Part II: Engineering Systems Integration or Systems Engineering Integration?

I mentioned in my last blog about Integration and eluding to its relation to systems engineering. In my humble opinion systems engineering is quite different than integration. The planning is different, the structures are different, and the thinking is different. Systems engineers (as others) do systems integration planning and objects integration itself.  If you take any device or system(s), thing, wicket (well let’s just call whatever ‘it’ is an Object) and connect them in any fashion. Is that the same thing as integration? Maybe to a Project Manager, but not to a Systems Engineer. Project Managers look to ‘solve the problem’. Systems Engineers use integration to seek the difference between solving the right problem in the wrong way, or the wrong problem in the right way.

Integration is a coalesce of objects, interacting in perhaps unpredictable ways.  Integration is the unification of the objects through their interaction to provide system-level functionalities and performances.
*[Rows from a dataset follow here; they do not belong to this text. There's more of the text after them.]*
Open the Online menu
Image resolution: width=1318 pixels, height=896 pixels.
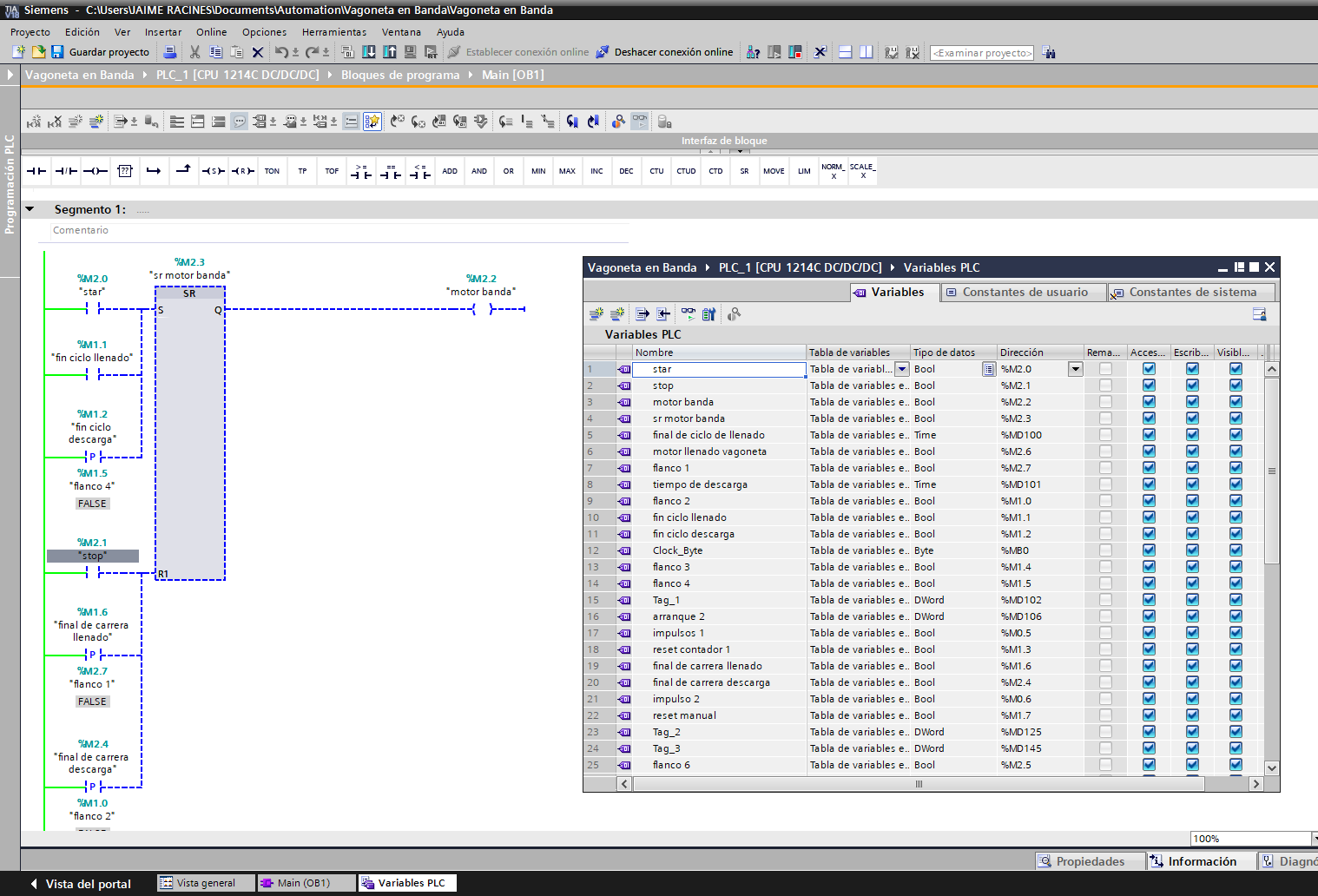click(211, 32)
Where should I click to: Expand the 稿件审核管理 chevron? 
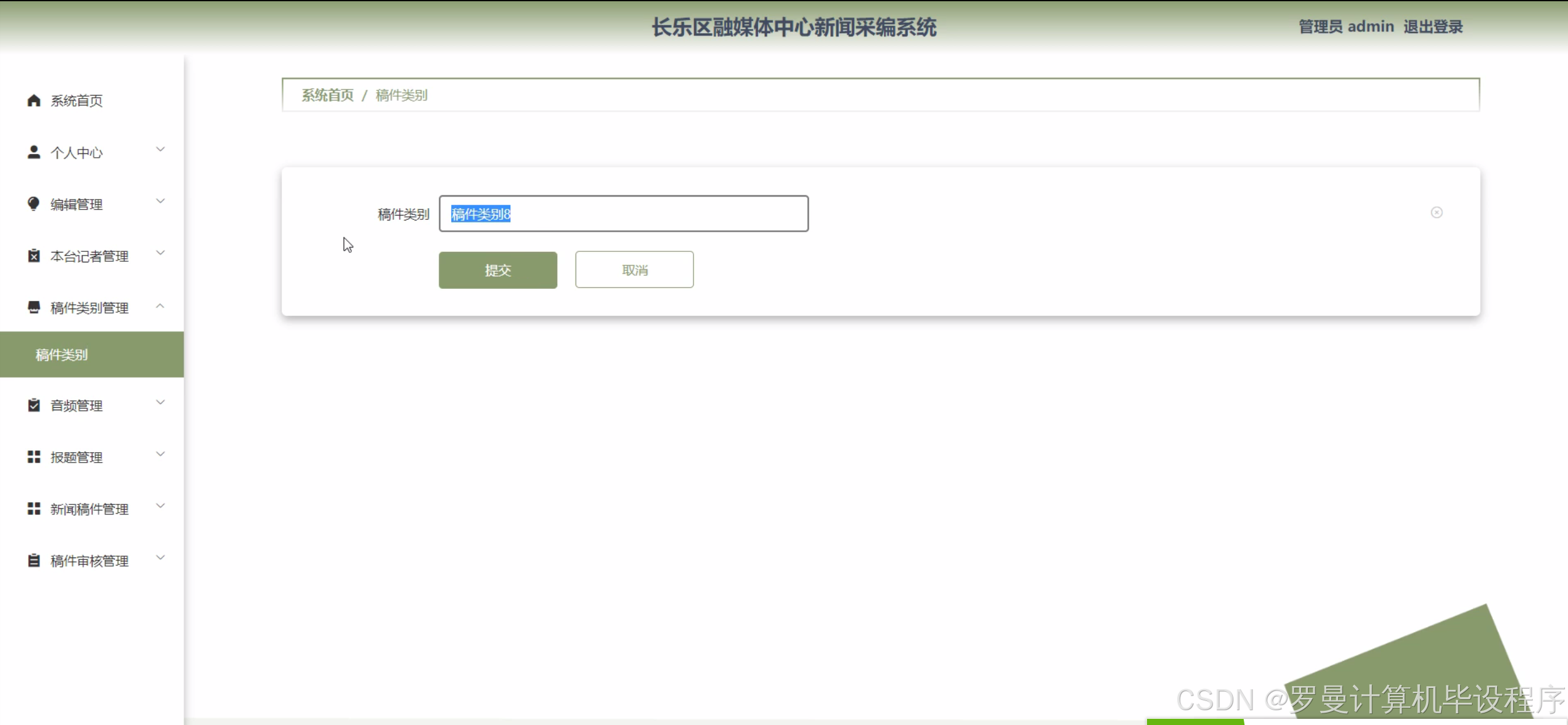point(160,558)
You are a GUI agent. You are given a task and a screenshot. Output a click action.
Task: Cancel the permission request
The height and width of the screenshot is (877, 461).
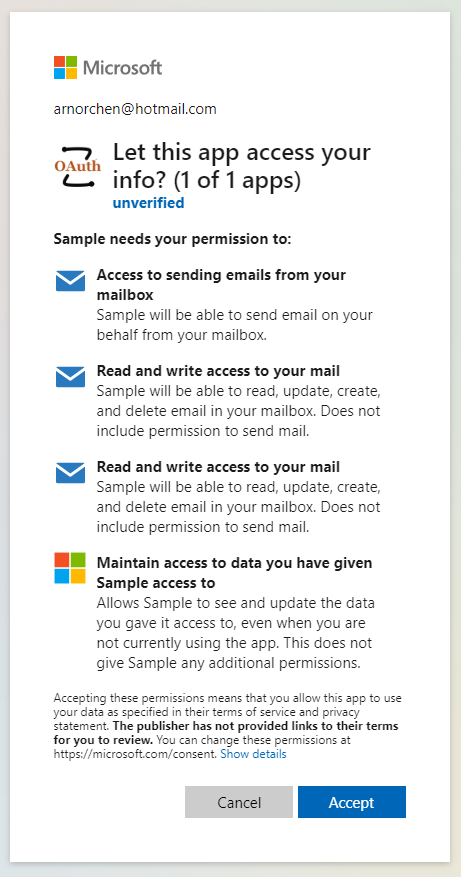coord(239,802)
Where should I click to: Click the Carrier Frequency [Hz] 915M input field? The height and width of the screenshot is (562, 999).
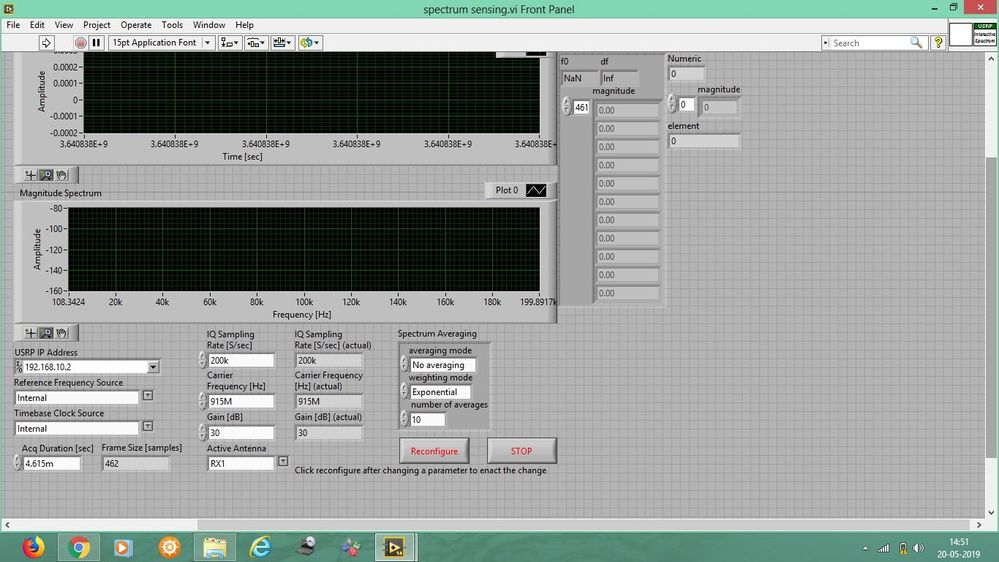[240, 401]
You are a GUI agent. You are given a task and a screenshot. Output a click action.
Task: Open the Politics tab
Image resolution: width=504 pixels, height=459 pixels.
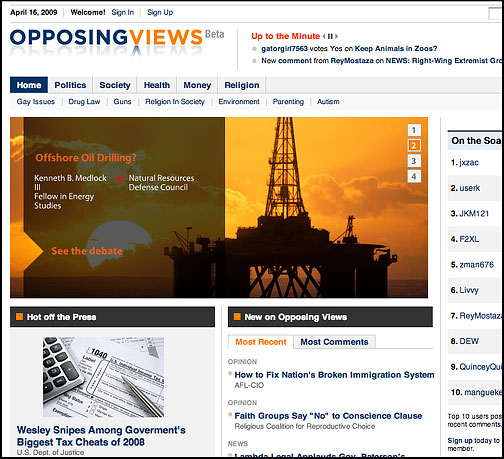(x=70, y=85)
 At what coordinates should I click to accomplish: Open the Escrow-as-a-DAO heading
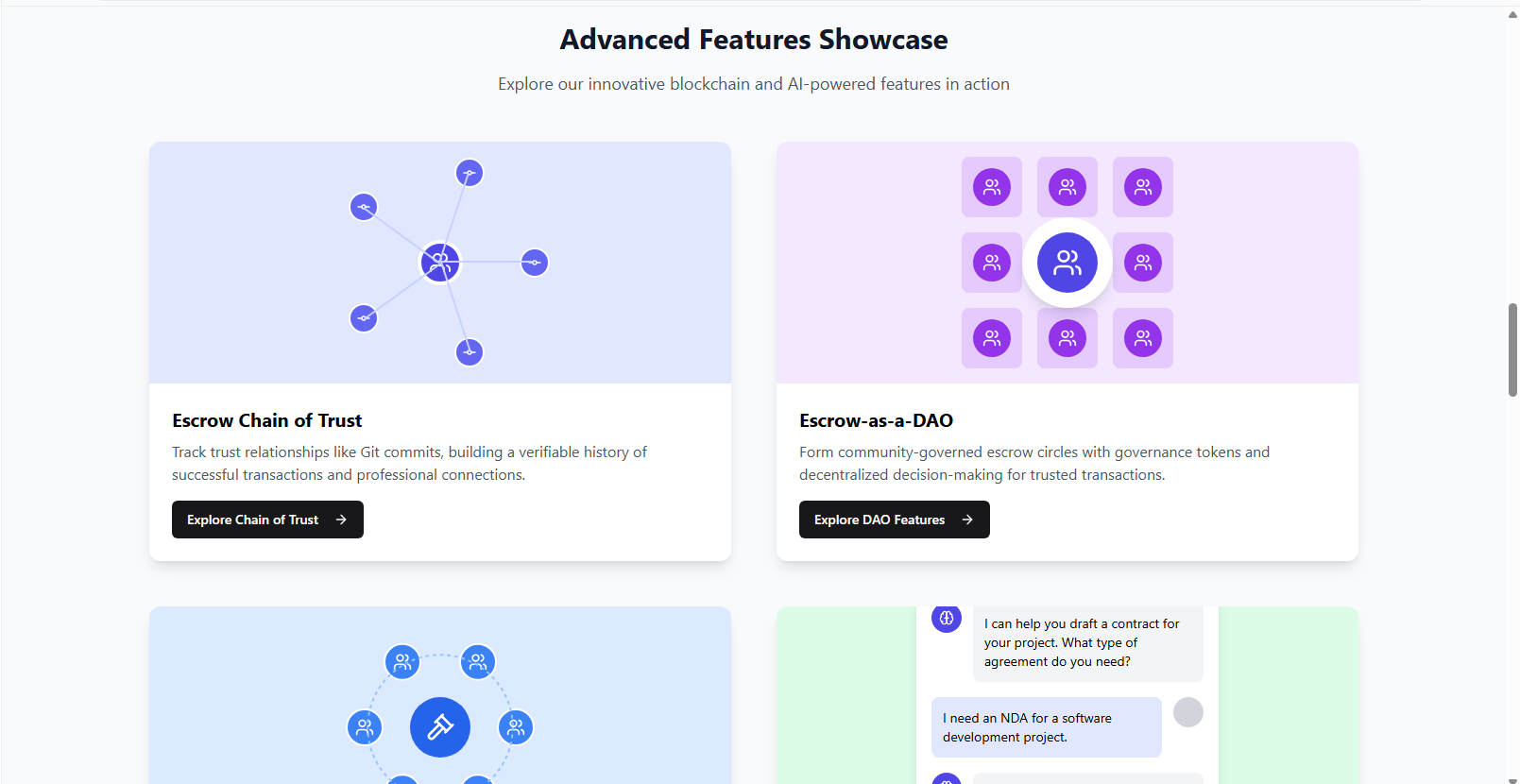[876, 420]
Integration is the combining of systematic series of actions that take place in a definite manner, directed to bring about a particular interaction between objects and sets of objects. Integration is the method of setting up or by chance satisfying the conditions that lead to a set of objects we refer to as a system.  Integration is a collaborative, value-enhancing approach to demonstrating functionalities and performance of products and services.  Integration is a method that facilities outcomes that are beyond what an individual object can do either individually or by a number of objects acting independently, that is, make things happen that would otherwise not happen. (Langford, 2012)

In my humble opinion, this is the active process of ‘engineering’ systems integration.